- TEXT TO READ:
######

# DW waxstock prize draw winner is....



## Brazo (Oct 27, 2005)

Thank you to all who visited the DW stand today, great to chat. Over 100 of you put your names down for the free prize draw to win a pot of migliore presidenziale carnauba wax (rrp £249) and cima spray sealant (rrp £24.99).

A winner was randomly picked and that winner is


millzer

Congratulations mate. I will post your product once you pm me your address


----------



## gally (May 25, 2008)

That is a stunning prize. Congrats.


----------



## phil67 (Mar 17, 2008)

Free prize draw missed that as well 


But well done millzer


----------



## cypukas (Aug 24, 2012)

well done


----------



## danwel (Feb 18, 2007)

Well done, great prize


----------



## ImDesigner (Jan 19, 2012)

Get in Pete, great prize! Bring it into the office so I can have a nosey, would you.


----------



## Brigham1806 (Apr 1, 2011)

Well done!


----------



## Millzer (Jan 24, 2012)

Woah! Cheers DW - What an awesome prize! 
High quality wax is about the only thing I didn't buy yesterday! :thumb:

Well thats made my day, lets hope the week continues in the same fashion!


----------



## Millzer (Jan 24, 2012)

This arrived for me in the post today:



A big thank you to Detailing World and Migliore for providing such an awesome prize. I cant wait to try it out!

:car:

Cheers,

Pete


----------



## Scrim-1- (Oct 8, 2008)

Nice, Congrats mate.

Just a tip for the mig wax try and get it as thin as possible they can be a pain to remove and spread.


----------



## Millzer (Jan 24, 2012)

Scrim-1- said:


> Nice, Congrats mate.
> 
> Just a tip for the mig wax try and get it as thin as possible they can be a pain to remove and spread.


Cheers Mate, ill keep that in mind! :thumb:


----------

######

- MATERIAL:
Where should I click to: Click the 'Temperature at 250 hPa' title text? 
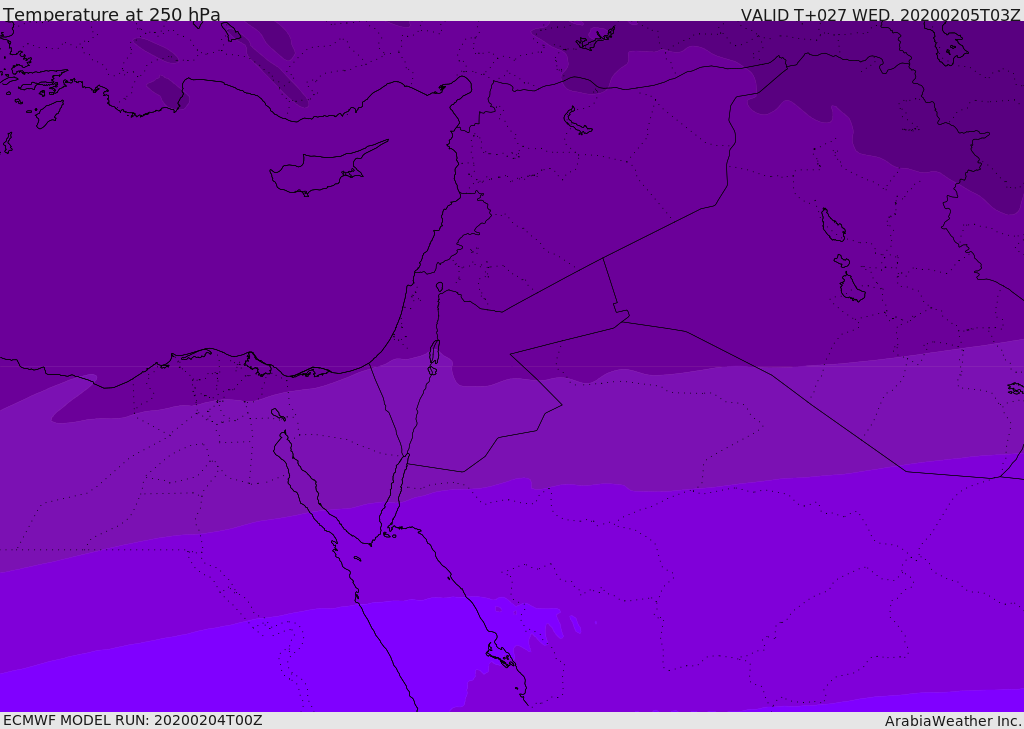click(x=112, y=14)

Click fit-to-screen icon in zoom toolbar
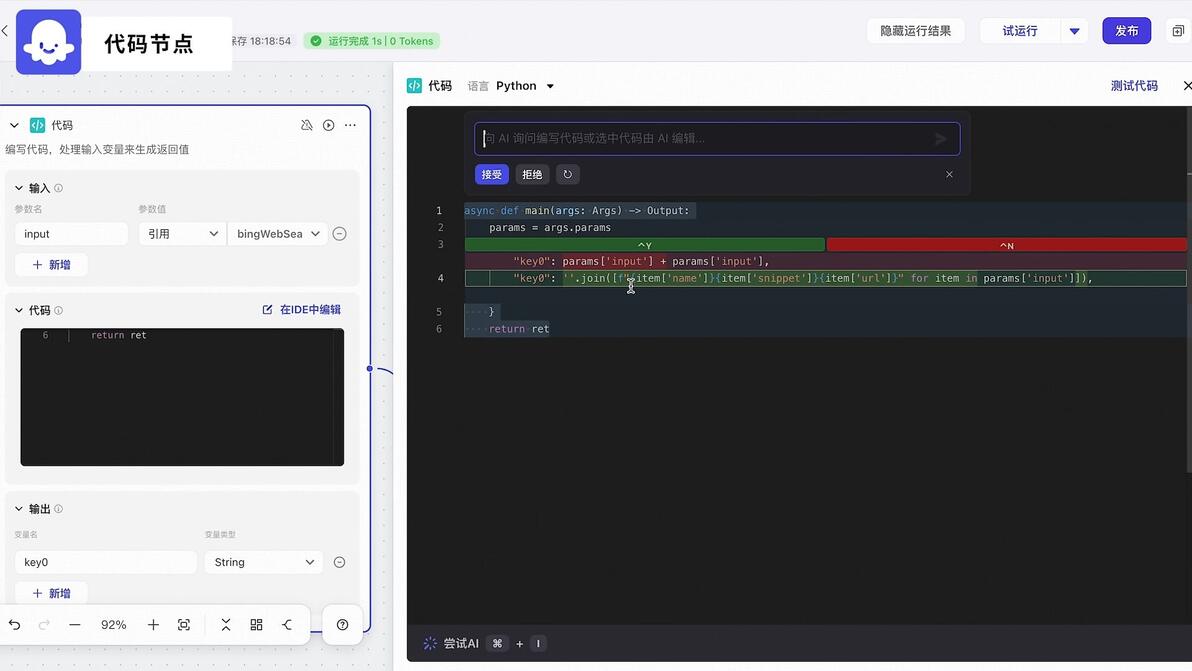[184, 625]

######

- WORK TO DO:
1) Answer these questions about the prize draw thread:
(a) What recommended retail price is given for the pot of carnauba wax?
(b) Whom does Millzer thank for providing the prize after it arrives?
(c) What does Scrim-1- advise doing when applying the wax?
2) State whether each statement agrees with the prize draw thread, and support each answer with a quotation:
(a) More than one hundred people entered the free prize draw.
(b) The winner was selected by a vote of the visitors.
(c) Millzer had bought high quality wax the day before winning.
3) Extract from the prize draw thread the part that opens with the words containing "# DW waxstock" and closes with "sealant (rrp £24.99).".
Base your responses on the prize draw thread alone, not on the material.

- ANSWERS TO THE EXERCISE:
1)
(a) £249.
(b) Detailing World and Migliore.
(c) Getting it as thin as possible, since it can be a pain to remove and spread.

2)
(a) Yes: "Over 100 of you put your names down for the free prize draw"
(b) No: "A winner was randomly picked"
(c) No: "High quality wax is about the only thing I didn't buy yesterday!"

3)
# DW waxstock prize draw winner is....



## Brazo (Oct 27, 2005)

Thank you to all who visited the DW stand today, great to chat. Over 100 of you put your names down for the free prize draw to win a pot of migliore presidenziale carnauba wax (rrp £249) and cima spray sealant (rrp £24.99).